Recent studies have explored the efficacy of saxagliptin when used in combination with other treatments:

• With Insulin : Saxagliptin has been shown to be effective in patients already on insulin therapy, providing additional glycemic control .
• With Vitamin D : A study indicated that saxagliptin combined with vitamin D could help preserve beta-cell function in adult-onset type 1 diabetes, demonstrating a potential role beyond type 2 diabetes management .

Cardiovascular Implications

Research has suggested that saxagliptin may have beneficial effects on cardiovascular health. In various clinical trials, it was found to be well-tolerated and associated with improved glycemic control without significant adverse cardiovascular events, making it a suitable option for diabetic patients with cardiovascular concerns .

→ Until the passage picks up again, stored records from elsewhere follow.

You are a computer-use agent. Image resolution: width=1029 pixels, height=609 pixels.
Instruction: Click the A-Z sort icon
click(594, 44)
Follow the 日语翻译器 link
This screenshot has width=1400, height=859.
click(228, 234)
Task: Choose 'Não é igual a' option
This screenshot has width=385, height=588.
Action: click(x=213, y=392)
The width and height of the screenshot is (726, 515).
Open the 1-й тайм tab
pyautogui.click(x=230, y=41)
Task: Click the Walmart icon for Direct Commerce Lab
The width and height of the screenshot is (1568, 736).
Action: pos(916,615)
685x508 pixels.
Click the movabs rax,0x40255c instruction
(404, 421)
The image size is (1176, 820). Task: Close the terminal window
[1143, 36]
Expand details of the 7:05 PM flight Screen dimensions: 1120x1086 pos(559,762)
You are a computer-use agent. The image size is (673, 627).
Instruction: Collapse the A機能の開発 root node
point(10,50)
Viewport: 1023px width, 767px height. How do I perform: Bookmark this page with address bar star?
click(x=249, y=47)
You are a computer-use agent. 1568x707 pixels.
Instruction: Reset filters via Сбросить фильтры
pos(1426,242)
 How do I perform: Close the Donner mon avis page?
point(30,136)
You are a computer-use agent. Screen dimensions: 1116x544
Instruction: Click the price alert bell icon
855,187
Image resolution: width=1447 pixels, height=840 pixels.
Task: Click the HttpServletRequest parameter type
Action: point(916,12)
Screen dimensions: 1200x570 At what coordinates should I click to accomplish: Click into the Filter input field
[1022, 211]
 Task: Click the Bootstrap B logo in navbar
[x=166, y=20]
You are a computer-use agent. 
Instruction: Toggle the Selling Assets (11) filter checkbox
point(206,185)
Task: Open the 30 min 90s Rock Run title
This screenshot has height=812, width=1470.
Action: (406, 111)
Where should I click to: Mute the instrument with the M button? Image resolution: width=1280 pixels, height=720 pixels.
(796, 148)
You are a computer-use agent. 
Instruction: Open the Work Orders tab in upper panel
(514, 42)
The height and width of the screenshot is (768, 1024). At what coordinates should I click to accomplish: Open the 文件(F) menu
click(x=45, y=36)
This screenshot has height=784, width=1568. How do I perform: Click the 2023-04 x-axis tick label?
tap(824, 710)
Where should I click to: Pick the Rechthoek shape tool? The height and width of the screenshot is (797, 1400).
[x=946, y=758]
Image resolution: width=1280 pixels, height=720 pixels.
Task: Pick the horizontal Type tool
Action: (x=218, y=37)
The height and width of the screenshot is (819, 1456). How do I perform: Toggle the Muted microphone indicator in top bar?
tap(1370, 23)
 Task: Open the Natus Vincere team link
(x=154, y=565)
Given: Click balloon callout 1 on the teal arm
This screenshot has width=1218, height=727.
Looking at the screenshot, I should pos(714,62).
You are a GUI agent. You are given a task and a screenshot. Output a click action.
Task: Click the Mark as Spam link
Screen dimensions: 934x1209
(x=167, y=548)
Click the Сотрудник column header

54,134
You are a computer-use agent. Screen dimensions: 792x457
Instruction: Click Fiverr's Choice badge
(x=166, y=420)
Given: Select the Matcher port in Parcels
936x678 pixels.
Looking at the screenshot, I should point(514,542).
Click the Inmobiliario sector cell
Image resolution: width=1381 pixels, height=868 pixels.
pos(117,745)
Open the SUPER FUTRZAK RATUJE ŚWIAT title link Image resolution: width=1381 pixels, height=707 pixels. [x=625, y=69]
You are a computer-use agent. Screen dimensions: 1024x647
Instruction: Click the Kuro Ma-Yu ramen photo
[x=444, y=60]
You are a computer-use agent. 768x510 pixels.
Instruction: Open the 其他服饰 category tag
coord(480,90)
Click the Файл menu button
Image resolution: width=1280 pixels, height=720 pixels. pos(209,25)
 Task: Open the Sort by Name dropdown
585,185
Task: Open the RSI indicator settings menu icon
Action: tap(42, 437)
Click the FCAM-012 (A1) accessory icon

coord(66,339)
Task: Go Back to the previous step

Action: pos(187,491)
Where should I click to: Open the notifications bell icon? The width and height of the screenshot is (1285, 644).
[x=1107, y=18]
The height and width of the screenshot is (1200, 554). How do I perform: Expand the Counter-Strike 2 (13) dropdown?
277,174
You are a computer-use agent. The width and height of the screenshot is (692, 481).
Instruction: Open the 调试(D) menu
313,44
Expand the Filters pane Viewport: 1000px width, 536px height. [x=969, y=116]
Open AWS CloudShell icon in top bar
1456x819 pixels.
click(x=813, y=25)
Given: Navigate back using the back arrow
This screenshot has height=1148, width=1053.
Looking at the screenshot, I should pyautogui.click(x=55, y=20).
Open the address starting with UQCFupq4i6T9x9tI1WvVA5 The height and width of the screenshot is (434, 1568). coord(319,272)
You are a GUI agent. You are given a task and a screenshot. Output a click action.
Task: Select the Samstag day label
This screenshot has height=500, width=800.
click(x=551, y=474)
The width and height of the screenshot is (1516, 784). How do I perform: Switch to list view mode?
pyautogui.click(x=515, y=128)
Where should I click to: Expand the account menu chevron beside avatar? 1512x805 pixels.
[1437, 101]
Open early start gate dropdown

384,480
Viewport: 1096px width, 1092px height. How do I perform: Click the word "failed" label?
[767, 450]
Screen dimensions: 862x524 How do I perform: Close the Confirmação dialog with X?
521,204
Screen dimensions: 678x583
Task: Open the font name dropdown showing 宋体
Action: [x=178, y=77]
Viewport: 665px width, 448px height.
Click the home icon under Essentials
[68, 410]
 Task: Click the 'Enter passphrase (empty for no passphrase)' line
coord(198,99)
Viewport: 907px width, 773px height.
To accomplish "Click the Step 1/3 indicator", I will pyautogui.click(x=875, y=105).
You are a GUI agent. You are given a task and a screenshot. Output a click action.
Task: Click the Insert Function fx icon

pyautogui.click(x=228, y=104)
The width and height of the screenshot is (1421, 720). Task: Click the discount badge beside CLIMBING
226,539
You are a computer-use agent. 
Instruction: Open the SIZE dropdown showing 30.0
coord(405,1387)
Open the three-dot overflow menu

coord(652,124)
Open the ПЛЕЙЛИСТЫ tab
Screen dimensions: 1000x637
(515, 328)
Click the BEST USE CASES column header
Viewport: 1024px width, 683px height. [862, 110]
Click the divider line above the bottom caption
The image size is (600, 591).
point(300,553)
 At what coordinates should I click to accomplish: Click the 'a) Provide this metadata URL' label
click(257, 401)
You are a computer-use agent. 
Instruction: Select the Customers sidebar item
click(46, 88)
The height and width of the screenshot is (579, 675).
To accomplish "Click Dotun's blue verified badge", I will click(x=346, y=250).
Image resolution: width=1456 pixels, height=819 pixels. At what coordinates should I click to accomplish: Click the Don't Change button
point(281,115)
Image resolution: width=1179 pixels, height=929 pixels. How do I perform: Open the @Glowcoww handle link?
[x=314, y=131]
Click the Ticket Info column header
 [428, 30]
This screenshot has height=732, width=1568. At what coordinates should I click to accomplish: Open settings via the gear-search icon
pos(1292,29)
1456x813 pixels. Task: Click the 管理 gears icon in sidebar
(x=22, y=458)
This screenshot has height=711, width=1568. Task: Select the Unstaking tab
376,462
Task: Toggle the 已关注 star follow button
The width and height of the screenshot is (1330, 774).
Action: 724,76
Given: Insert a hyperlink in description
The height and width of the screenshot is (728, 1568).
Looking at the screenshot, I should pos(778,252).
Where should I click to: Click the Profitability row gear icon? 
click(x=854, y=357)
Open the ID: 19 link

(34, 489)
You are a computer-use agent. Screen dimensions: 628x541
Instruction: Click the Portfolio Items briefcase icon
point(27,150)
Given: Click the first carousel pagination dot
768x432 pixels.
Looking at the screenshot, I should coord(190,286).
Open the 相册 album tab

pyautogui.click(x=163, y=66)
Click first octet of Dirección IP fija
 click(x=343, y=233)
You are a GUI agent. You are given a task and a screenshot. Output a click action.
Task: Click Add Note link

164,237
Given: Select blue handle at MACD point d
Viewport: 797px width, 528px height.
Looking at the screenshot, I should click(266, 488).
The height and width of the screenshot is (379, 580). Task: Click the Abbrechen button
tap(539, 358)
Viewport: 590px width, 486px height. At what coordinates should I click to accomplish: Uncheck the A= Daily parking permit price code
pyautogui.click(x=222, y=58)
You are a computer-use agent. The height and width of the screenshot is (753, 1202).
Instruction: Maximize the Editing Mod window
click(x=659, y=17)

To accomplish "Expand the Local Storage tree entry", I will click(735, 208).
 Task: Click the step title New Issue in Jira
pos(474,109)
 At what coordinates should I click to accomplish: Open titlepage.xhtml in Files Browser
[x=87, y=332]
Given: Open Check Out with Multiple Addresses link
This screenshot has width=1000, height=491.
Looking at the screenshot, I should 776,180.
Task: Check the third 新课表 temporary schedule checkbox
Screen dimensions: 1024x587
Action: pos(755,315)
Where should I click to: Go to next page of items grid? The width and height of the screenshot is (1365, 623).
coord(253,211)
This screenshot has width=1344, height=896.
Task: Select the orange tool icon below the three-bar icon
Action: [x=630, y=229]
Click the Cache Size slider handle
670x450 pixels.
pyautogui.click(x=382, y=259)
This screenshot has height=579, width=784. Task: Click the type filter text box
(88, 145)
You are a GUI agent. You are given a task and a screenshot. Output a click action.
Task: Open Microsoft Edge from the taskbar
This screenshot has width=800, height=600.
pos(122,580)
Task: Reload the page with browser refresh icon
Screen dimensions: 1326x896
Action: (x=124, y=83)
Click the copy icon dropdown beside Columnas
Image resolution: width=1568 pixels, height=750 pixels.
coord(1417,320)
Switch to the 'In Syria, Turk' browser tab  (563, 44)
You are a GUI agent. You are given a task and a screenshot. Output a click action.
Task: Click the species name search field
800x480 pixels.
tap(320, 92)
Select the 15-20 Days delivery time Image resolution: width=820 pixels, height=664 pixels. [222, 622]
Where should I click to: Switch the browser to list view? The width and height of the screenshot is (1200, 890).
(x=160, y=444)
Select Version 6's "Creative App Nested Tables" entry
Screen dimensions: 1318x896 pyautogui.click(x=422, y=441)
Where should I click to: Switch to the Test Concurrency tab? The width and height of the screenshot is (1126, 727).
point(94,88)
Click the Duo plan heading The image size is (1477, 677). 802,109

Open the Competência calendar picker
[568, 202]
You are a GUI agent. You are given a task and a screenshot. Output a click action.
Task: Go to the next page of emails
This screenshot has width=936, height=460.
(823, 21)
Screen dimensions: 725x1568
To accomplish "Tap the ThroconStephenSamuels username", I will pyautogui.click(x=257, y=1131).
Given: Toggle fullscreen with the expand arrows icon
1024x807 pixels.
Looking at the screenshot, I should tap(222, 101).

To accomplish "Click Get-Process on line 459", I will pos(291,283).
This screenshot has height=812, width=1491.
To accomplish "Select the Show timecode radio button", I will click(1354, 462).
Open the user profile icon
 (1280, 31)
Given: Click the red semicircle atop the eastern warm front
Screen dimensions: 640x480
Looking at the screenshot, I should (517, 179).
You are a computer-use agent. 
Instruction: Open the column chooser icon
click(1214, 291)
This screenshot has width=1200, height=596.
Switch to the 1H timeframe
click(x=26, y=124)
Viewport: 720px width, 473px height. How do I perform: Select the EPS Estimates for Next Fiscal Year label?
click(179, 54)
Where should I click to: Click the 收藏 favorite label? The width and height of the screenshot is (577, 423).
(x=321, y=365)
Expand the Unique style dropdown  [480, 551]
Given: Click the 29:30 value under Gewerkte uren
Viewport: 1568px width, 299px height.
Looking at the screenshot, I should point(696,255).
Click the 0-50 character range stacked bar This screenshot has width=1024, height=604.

Renal Impairment Considerations

Saxagliptin's pharmacokinetics are affected by renal function. Studies indicate that dosage adjustments may be necessary for patients with renal impairment to avoid increased exposure and potential side effects. This highlights the importance of individualized treatment plans based on renal function .

Clinical Trials Overview

A comprehensive review of clinical trials involving saxagliptin reveals consistent findings regarding its efficacy and safety:

Side Effects

While generally well-tolerated, saxagliptin can cause side effects such as:

• Headache
• Nasopharyngitis
• Gastrointestinal issues
• Rarely, pancreatitis or severe allergic reactions .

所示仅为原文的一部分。